Longer duration of surgery, less experience of the surgeon, and the priority of the case (emergency) were independent risk factors for shunt complications.

Endoscopic Third Ventriculostomy With Choroid Plexus Cauterization for the Treatment of Infantile Hydrocephalus in Haiti

Objective: Untreated hydrocephalus poses a significant health risk to children in the developing world. In response to this risk, global neurosurgical efforts have increasingly focused on endoscopic third ventriculostomy with choroid plexus cauterization (ETV/CPC) in the management of infantile hydrocephalus in low- and middle-income countries (LMICs). Here, the authors report their experience with ETV/CPC at the Hospital Bernard-Mevs/Project Medishare (HBMPM) in Port-au-Prince, Haiti.
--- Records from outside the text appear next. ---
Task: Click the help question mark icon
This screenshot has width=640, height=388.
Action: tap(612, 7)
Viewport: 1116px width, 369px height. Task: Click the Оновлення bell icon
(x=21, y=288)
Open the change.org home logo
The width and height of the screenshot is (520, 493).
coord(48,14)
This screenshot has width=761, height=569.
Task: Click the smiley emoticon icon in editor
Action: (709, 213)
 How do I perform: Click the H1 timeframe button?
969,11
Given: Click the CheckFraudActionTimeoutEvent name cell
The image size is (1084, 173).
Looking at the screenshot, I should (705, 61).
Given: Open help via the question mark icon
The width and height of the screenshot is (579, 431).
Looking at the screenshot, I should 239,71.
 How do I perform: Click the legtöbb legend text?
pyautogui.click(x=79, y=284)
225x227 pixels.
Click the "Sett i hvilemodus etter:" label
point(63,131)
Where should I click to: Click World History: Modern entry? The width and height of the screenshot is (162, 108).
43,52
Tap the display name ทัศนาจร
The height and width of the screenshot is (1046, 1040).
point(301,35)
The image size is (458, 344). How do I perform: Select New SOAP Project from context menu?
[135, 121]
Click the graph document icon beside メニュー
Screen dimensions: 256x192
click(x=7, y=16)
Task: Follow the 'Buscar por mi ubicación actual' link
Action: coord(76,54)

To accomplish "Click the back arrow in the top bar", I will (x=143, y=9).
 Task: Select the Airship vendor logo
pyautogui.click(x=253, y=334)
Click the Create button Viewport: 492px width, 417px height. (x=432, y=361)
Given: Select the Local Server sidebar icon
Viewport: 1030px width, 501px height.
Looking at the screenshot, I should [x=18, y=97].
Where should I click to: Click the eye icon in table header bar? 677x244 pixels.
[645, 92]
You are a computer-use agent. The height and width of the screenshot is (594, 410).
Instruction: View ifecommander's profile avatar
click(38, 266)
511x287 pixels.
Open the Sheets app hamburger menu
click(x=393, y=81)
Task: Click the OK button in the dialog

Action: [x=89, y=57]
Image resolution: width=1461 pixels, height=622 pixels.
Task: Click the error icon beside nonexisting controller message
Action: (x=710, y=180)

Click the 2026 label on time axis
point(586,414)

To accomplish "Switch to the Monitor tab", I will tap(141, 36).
Methods: The authors conducted a retrospective review of a series of consecutive children who had undergone ETV/CPC for hydrocephalus over a 1-year period at HBMPM. The primary outcome of interest was time to ETV/CPC failure. Univariate and multivariate analyses using a Cox proportional hazards regression were performed to identify preoperative factors that were associated with outcomes.

Results: Of the 82 children who underwent ETV/CPC, 52.2% remained shunt free at the last follow-up (mean 6.4 months). On univariate analysis, the ETV success score (ETVSS; p = 0.002), success of the attempted ETV (p = 0.018), and bilateral CPC (p = 0.045) were associated with shunt freedom. In the multivariate models, a lower ETVSS was independently associated with a poor outcome (HR 0.072, 95% CI 0.016-0.32, p < 0.001). Two children (2.4%) died of postoperative seizures.

Conclusions: As in other LMICs, ETV/CPC is an effective treatment for hydrocephalus in children in Haiti, with a low but significant risk profile. Larger multinational prospective databases may further elucidate the ideal candidate for ETV/CPC in resource-poor settings.